Dataset items
• • • • • • •

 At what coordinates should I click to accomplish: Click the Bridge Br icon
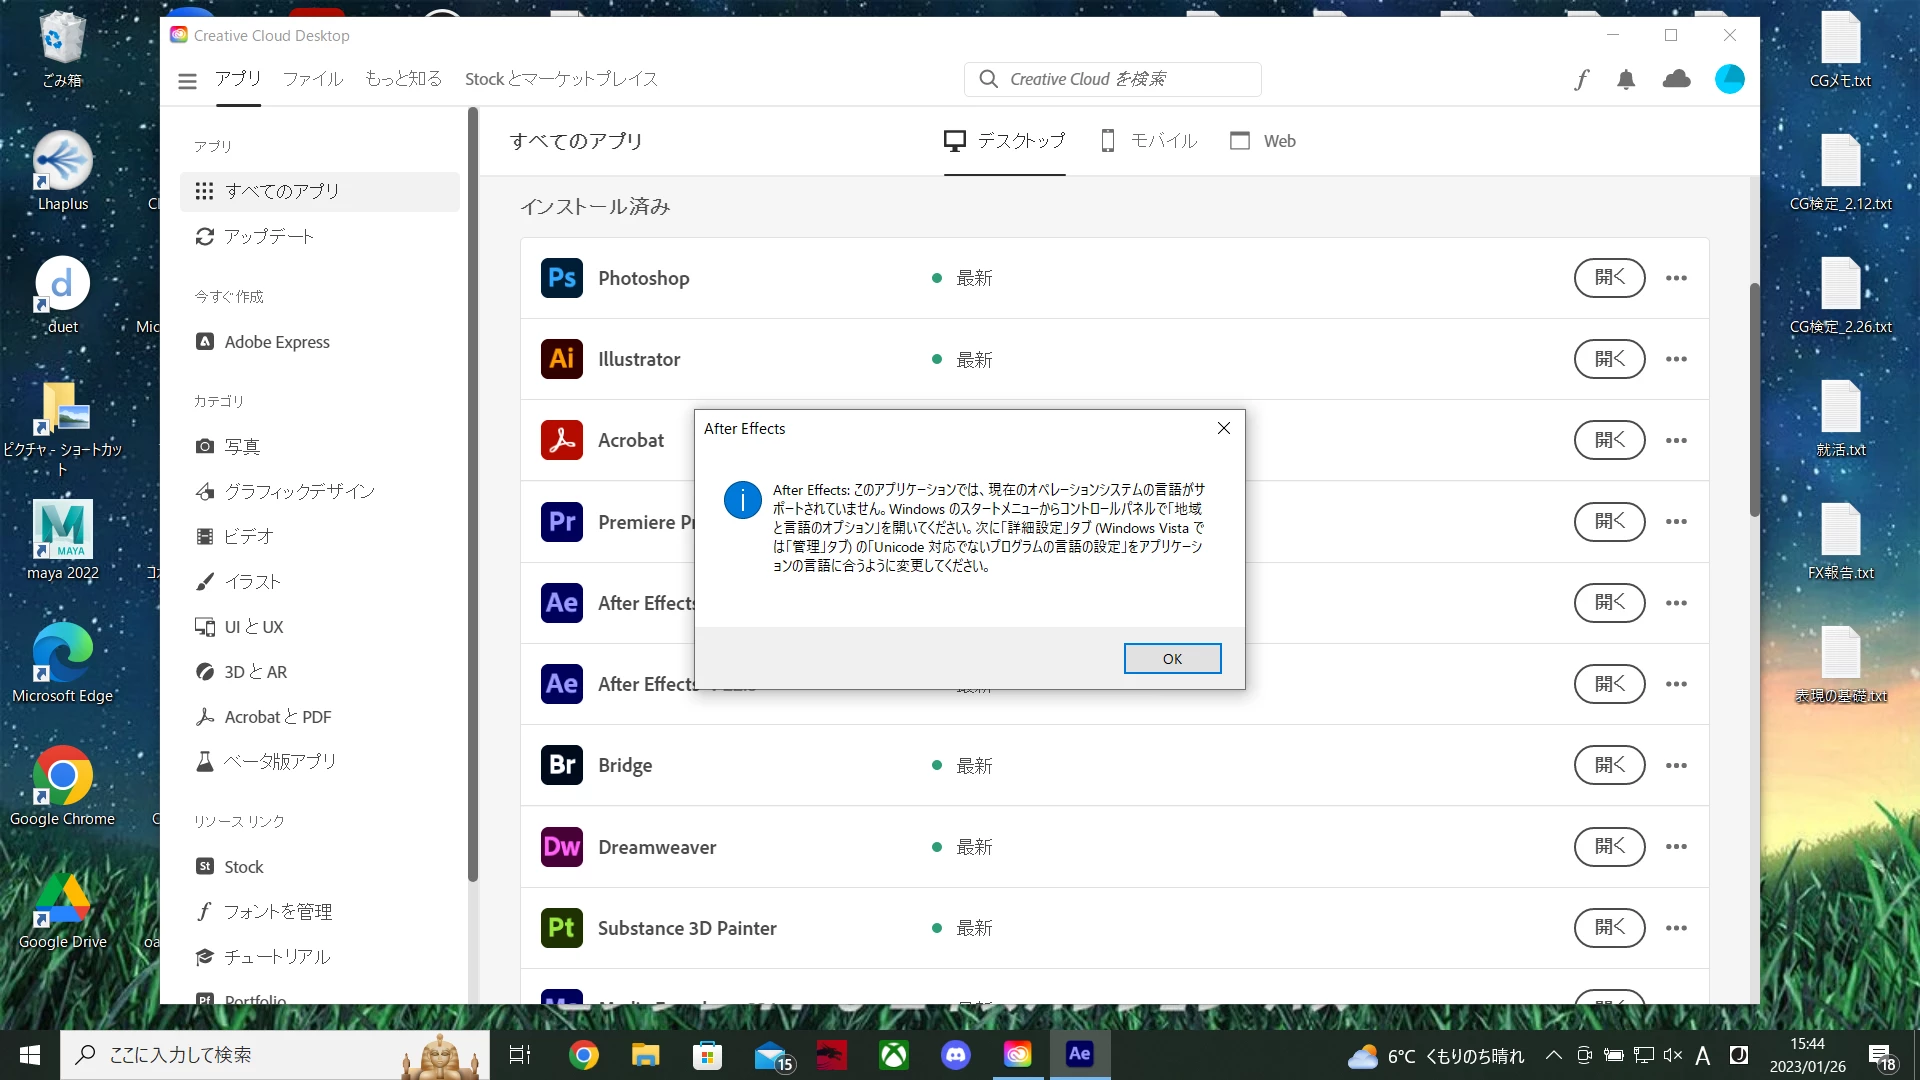(562, 765)
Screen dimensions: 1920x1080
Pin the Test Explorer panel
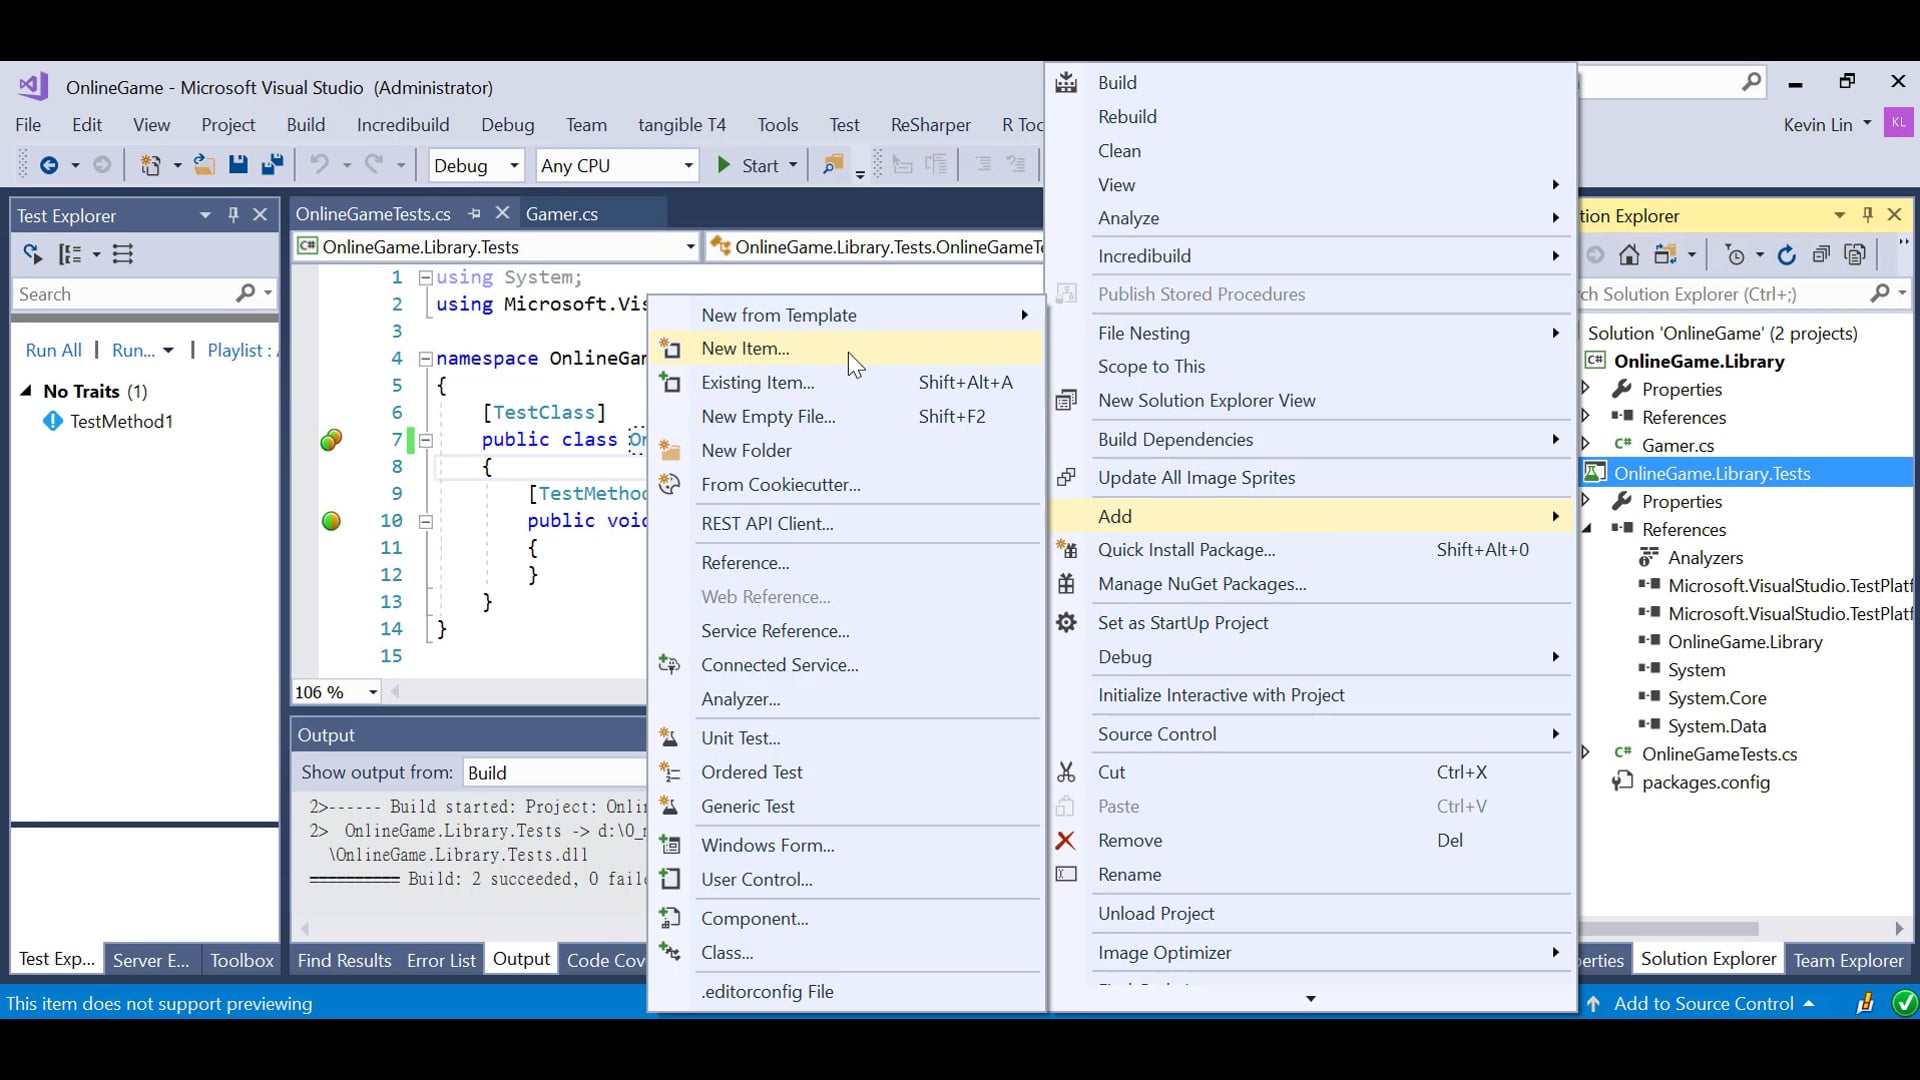pos(233,215)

• • • • • • •

▶ WORK TASK
Return the data word for word without its pictures.

▶ SOLUTION TO THE EXERCISE
 At what coordinates should I click to accomplish: Click the Bridge Br icon
(562, 765)
Screen dimensions: 1920x1080
Pin the Test Explorer panel
pos(233,215)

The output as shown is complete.